Here, we present a case of a PCSK1 variant in an 11‐year‐old male patient who had normal hemoglobin A1c levels and normal levels of low‐density lipoprotein (LDL). The patient did not have the infantile presentation but was rather found after referral to pediatric weight management and pediatric cardiology to evaluate his unusual lipid profile suspected to be caused by a potential PCSK1 deficiency.
2. Case Presentation
An eleven‐year‐old male presented to the pediatric cardiology clinic for evaluation of hypertriglyceridemia. His most recent fasting lipid panel obtained by his pediatrician showed elevated triglycerides (330 mg/dL), normal LDL (71 mg/dL), low HDL (38 mg/dL), elevated total cholesterol (175 mg/dL), and normal hemoglobin A1c (5.0%). Labs showed elevated fasted insulin (187 mlU/mL) and normal TSH (4.03 μIU/mL). His parents expressed concern about his rapid weight gain, noting that he eats to the point of nausea yet continues to feel hungry. His diet consisted mostly of processed and sugary foods as well as sugary drinks despite efforts to eat healthier.
The patient was previously found to have a heterozygous PCSK1 variant defined as c.661A > G, which, per the molecular genetics report through Prevention Genetics, is predicted to result in the amino acid substitution p.Asn221Asp.
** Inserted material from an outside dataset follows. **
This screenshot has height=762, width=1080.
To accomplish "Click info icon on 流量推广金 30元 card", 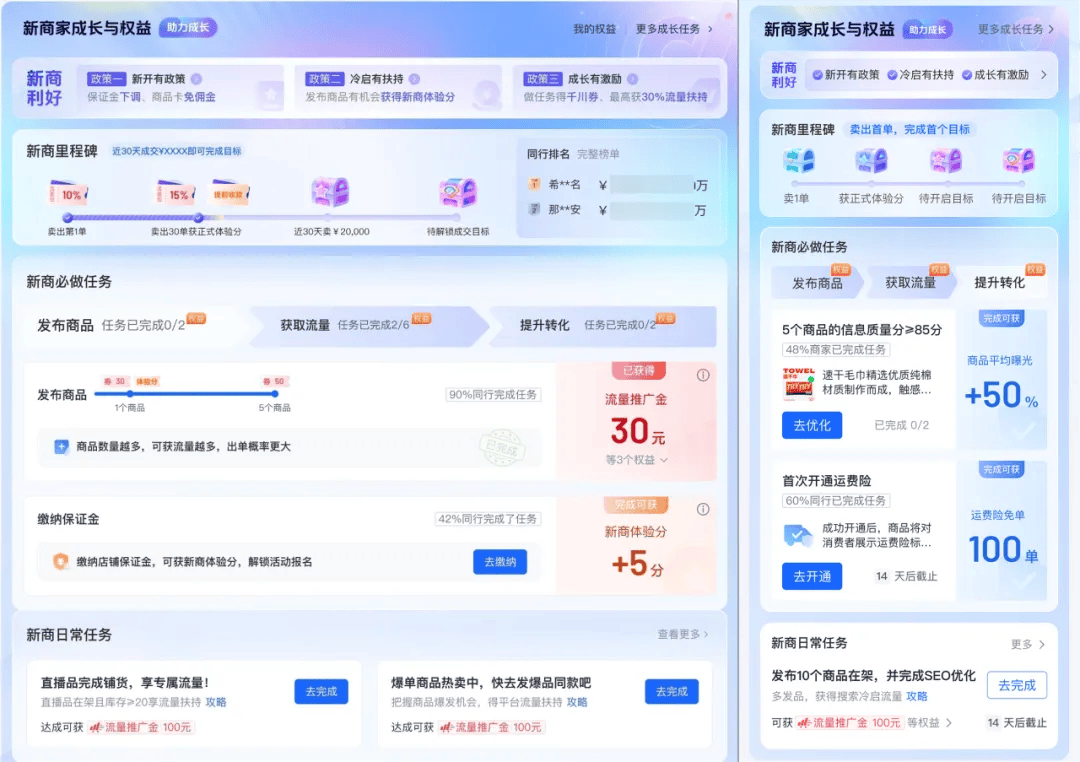I will [x=703, y=376].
The report stated that this variant is a risk factor for obesity.
Past medical history included obesity (> 99th percentile), obstructive sleep apnea, and migraines. Family history was notable for hypothyroidism in the father and obesity in both parents. Physical examination was remarkable for elevated blood pressure (127/69), an elevated weight of 106 kg (> 99^th^ percentile), and a BMI of 39.7 kg/m^2^ (> 99^th^ percentile, Z‐score 2.7). Height was 1.6 m. The rest of the physical examination was unremarkable.
The patient was recommended to make dietary modifications to lower his triglycerides, including avoiding sugary foods and saturated fats, and to increase physical activity. Repeat fasting lipid panel to re‐evaluate triglycerides was scheduled for 3 months. The patient was also planned to follow up with the weight management clinic where initiation of GLP‐1 agonist would be discussed.
3. Discussion
Our case suggests a possible association between an atypical obesity phenotype and a heterozygous PCSK1 variant. With the patient’s degree of obesity in combination with his reported unhealthy diet, one would expect an elevated LDL level and possibly increased hemoglobin A1c. We sought to determine to what extent his presentation could be attributed to his genetic variant.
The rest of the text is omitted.